In the several embodiments provided by the present application, it should be understood that the disclosed systems, devices, and methods may be implemented in other manners. For example, the apparatus embodiments described above are merely illustrative, e.g., the division of the units is merely a logical function division, and there may be additional divisions when actually implemented, e.g., multiple units or components may be combined or integrated into another system, or some features may be omitted or not performed. Alternatively, the coupling or direct coupling or communication connection shown or discussed with each other may be an indirect coupling or communication connection via some interfaces, devices or units, which may be in electrical, mechanical or other form.
The units described as separate units may or may not be physically separate, and units shown as units may or may not be physical units, may be located in one place, or may be distributed on a plurality of network units. Some or all of the units may be selected according to actual needs to achieve the purpose of the solution of this embodiment.
In addition, each functional unit in the embodiments of the present application may be integrated in one processing unit, or each unit may exist alone physically, or two or more units may be integrated in one unit.
The functions, if implemented in the form of software functional units and sold or used as a stand-alone product, may be stored in a computer-readable storage medium. Based on this understanding, the technical solution of the present application may be embodied essentially or in a part contributing to the prior art or in a part of the technical solution, in the form of a software product stored in a storage medium, comprising several instructions for causing a computer device (which may be a personal computer, a server, a network device, etc.) to perform all or part of the steps of the method according to the embodiments of the present application.

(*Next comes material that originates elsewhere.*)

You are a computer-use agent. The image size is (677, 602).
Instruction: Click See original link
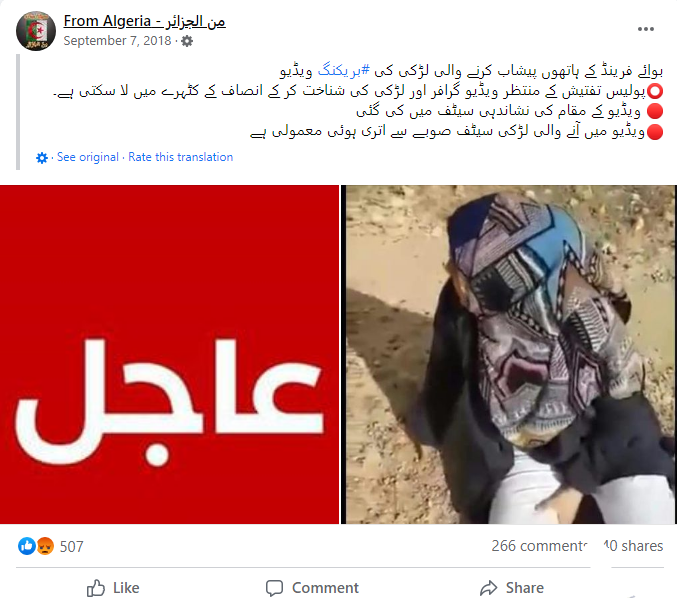pyautogui.click(x=88, y=157)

The storage medium includes various media capable of storing program codes, such as a usb disk, a removable hard disk, a read-only memory, a random access memory, a magnetic disk or an optical disk.
The foregoing is merely illustrative of the present application, and the present application is not limited thereto, and any person skilled in the art will readily recognize that variations or substitutions are within the scope of the present application. Therefore, the protection scope of the present application shall be subject to the protection scope of the claims.